In order to practice my message, in each burial, I try my best to ensure that they address the mourners. That day, we plan it in such a way that we are available the entire day in our official attire, and be with the bereaved family from the mortuary, through burial ceremony to the grave. The village elders are usually fascinated by this gesture.

As a team, we saved Kes. 1000 each and bought our own uniforms. This was their idea. Even the writing on the t-shirts it is them who coined it. They appointed a committee of three elders and tasked them to brand the t-shirts. Understandably, I have not heard anywhere in Kenya where village elders have their own uniform. The elders have pledged to be wearing the uniform in all official functions.
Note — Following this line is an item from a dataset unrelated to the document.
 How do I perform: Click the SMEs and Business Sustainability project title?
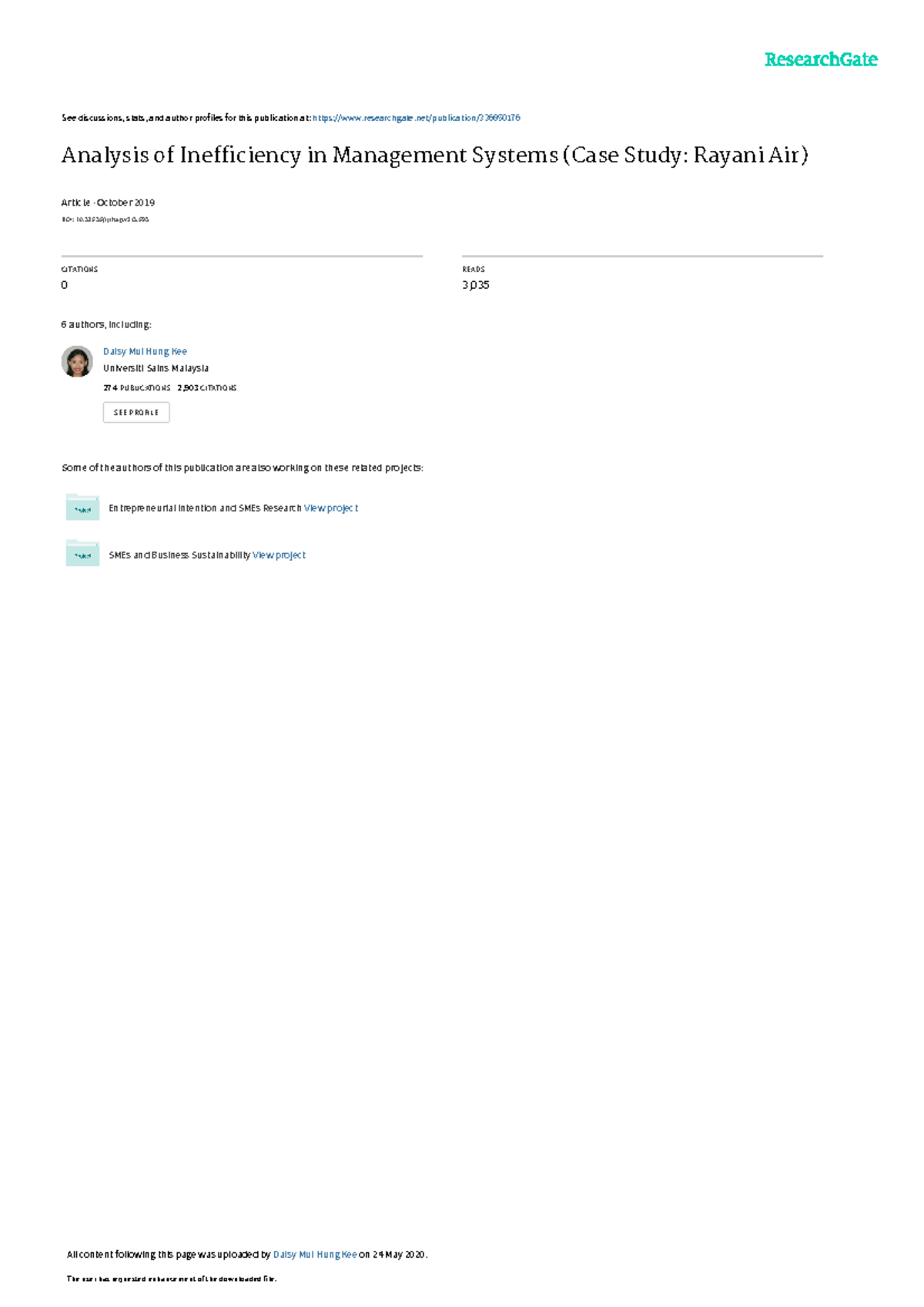pyautogui.click(x=179, y=555)
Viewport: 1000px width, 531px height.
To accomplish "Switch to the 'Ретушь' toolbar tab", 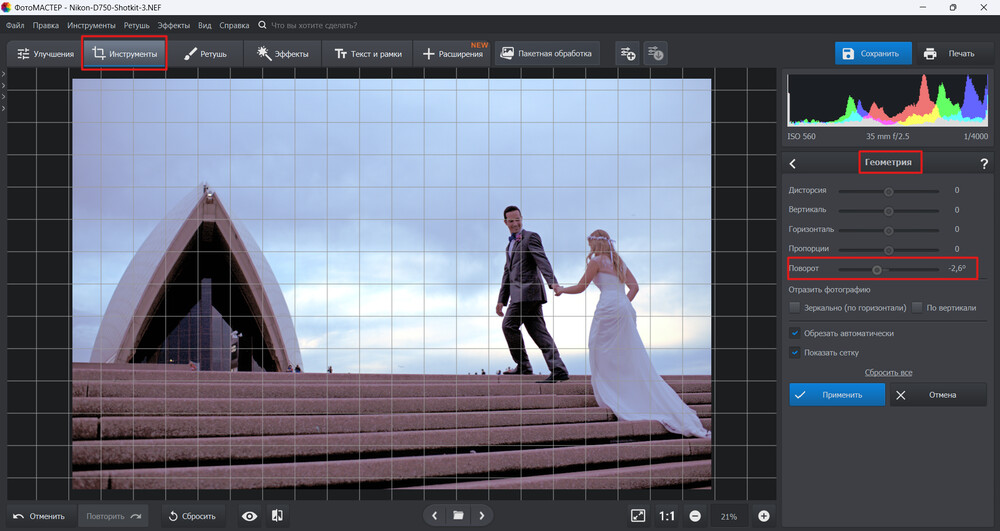I will point(206,54).
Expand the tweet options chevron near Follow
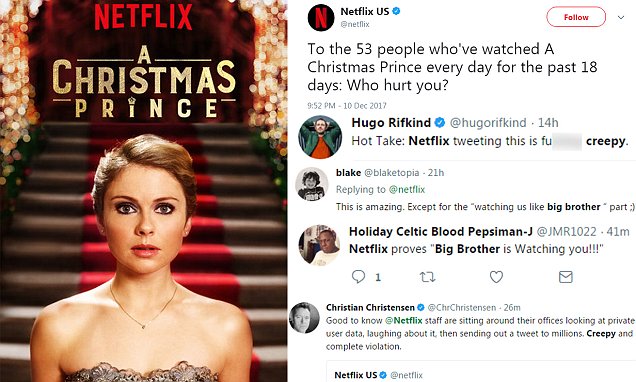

The elders are now so motivated that they attend all the locational meetings. There is this day when I called them for one hour meeting, and within a short notice, they all showed up in uniform – one of them had to send a boda boda rider to his house to bring him uniform! They are even considering influencing their counterparts in other sub locations to come up with a uniform for the entire locations.

chief 4

Service delivery

By the time I took office, illicit brew was prevalent in every village. The elders were somehow pessimistic and were not so sure about my seriousness to do away with illicit brew. Their pessimism was based on the fact that earlier administrators had allowed themselves to be compromised by the brewers, such that they would come arrest the brewers and then after being given ‘something small’ they would set them free.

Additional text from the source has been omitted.